Er hatte es geschafft! Zum Glück. Es hätte nicht viel gefehlt und er hätte dem Tod "Guten Tag" gesagt.
Erschöpft hielt er mitten in der Luft inne und hielt sich den Kopf.
Ihm war ganz schwindelig. Diese Befreiung von dem Feenstaub war mehr als ermüdend gewesen.
Es kostete ihn all seine Mühe sich in der Luft zu halten.
Er war kaputt und wollte sich am liebsten wieder sinken lassen, aber er wusste, dass er es nicht durfte.
"Tink...", flüsterte er kraftlos, "Ich muss hier weg..."
Die Fee setzte sich besorgt in seine Haare und tätschelte ihm die Stirn.
"Dann nichts wie raus hier", sagte sie leise.
Als Peter an Yave vorbeiflog, konnte er den total verwirrten Gesichtsausdruck der Fee aus seinen Augenwinkeln sehen.
"Wie... wie hat er das gemacht?", rief der Feenmann ihnen nach.
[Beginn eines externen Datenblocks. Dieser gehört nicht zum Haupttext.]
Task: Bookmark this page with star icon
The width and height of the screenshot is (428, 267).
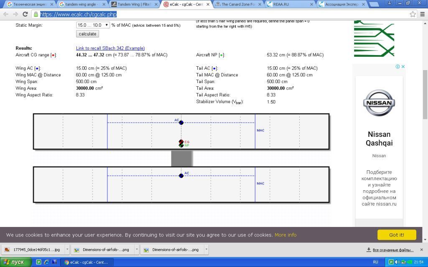Action: pyautogui.click(x=413, y=14)
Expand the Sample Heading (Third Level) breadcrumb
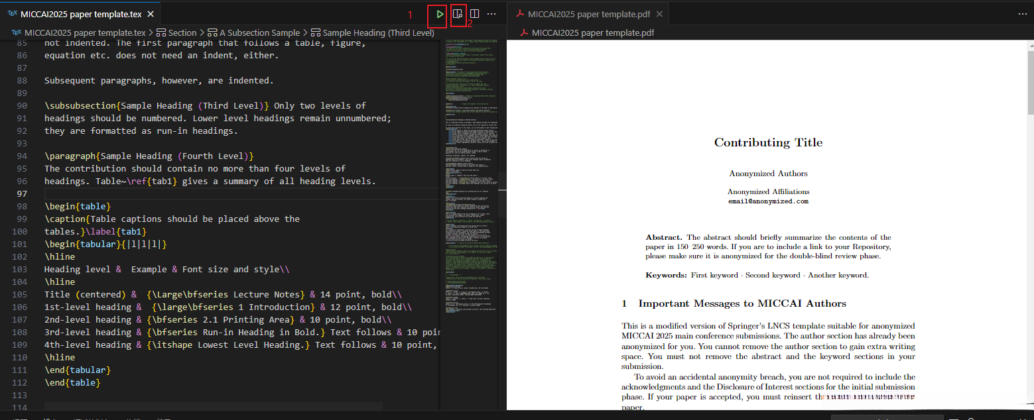This screenshot has height=420, width=1034. pyautogui.click(x=378, y=32)
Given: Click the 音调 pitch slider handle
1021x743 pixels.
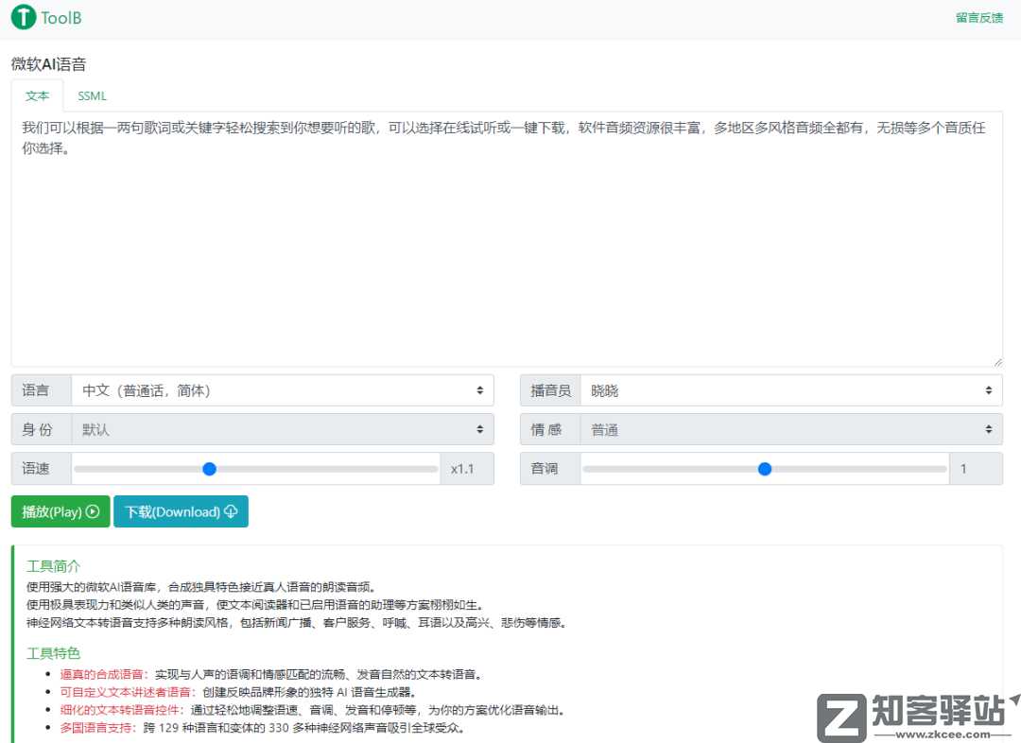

Doch Tink und Peter ignorierten ihn.
Peter war mehr als glücklich, als sie den Feenbaum verließen. Er atmete tief die Waldluft ein und genoss den Geruch der Blätter und Bäume.
Zwei Meter über dem Boden ließ er sich einfach auf die Erde fallen und blieb reglos liegen. Nur die Augen hielt er offen.
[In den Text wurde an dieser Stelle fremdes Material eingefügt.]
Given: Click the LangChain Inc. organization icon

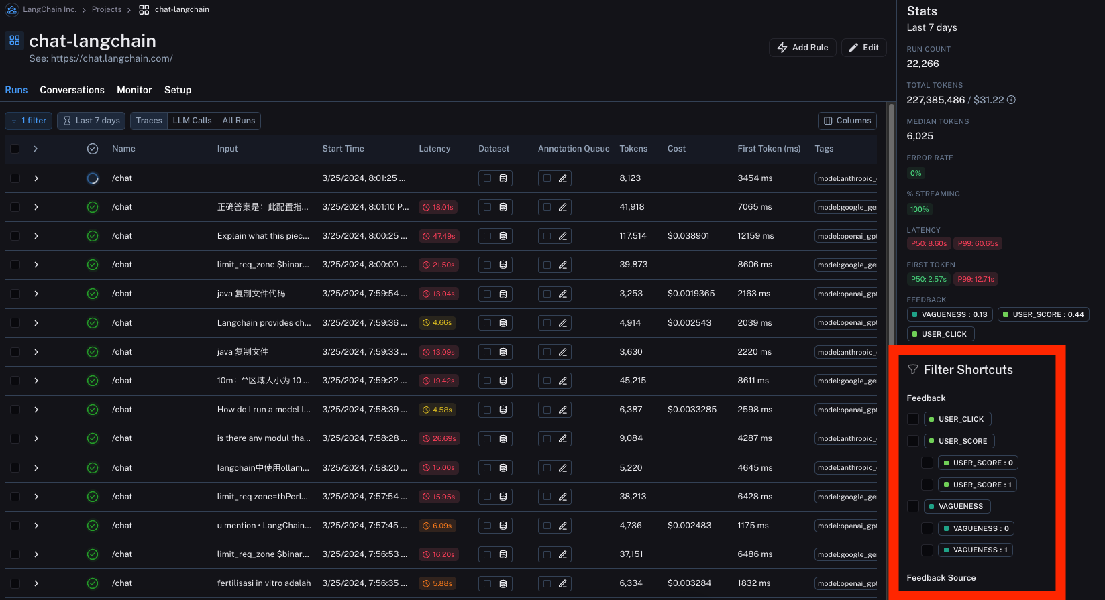Looking at the screenshot, I should (12, 9).
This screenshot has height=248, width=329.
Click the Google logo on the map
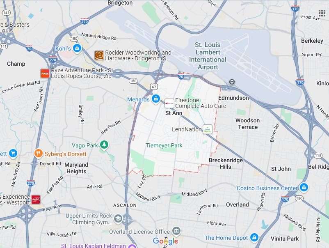pyautogui.click(x=166, y=241)
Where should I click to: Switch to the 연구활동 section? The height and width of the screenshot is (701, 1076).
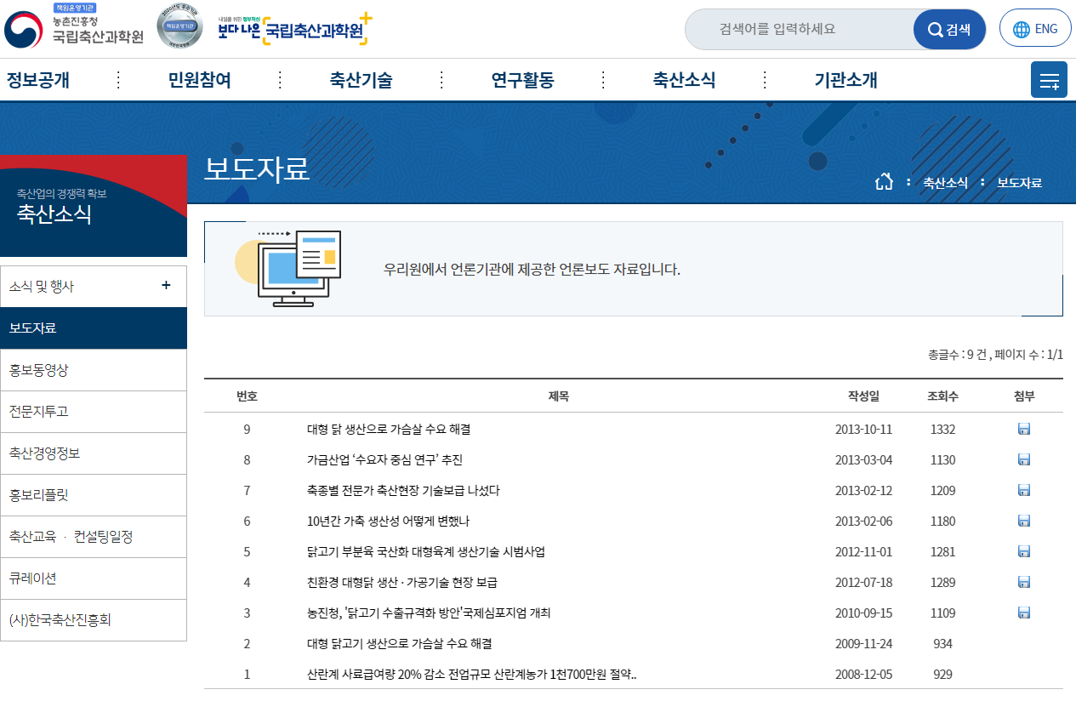(521, 79)
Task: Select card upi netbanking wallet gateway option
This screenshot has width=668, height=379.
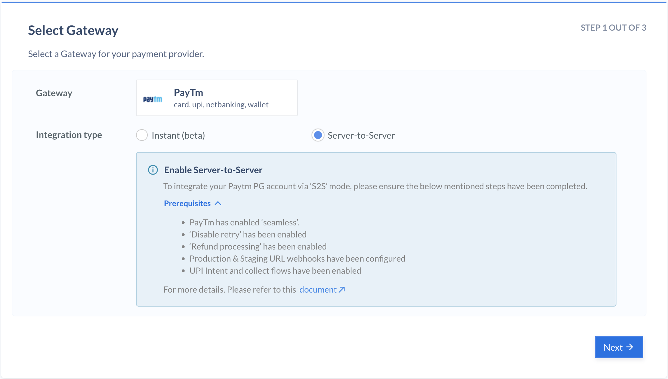Action: [217, 98]
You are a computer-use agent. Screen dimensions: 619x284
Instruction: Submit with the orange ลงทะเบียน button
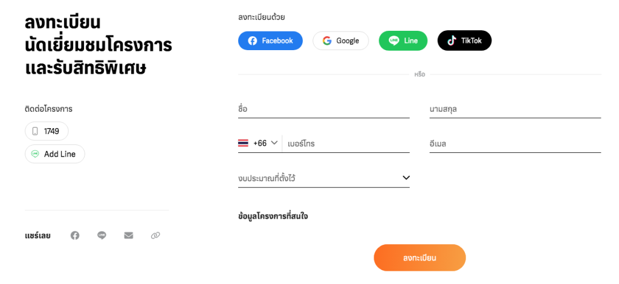point(420,258)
Erneut atmete er tief durch.
Seinen Dolch hatte er neben sich fallen lassen, seine Hand lag aber immer noch darauf.
Tink setzte sich direkt neben sein Gesicht auf den Boden, die Beine angewinkelt.
"Ich kann nicht glauben, dass ich es geschafft habe, da wieder raus zu kommen", murmelte Peter und schloss für einen Moment die Augen.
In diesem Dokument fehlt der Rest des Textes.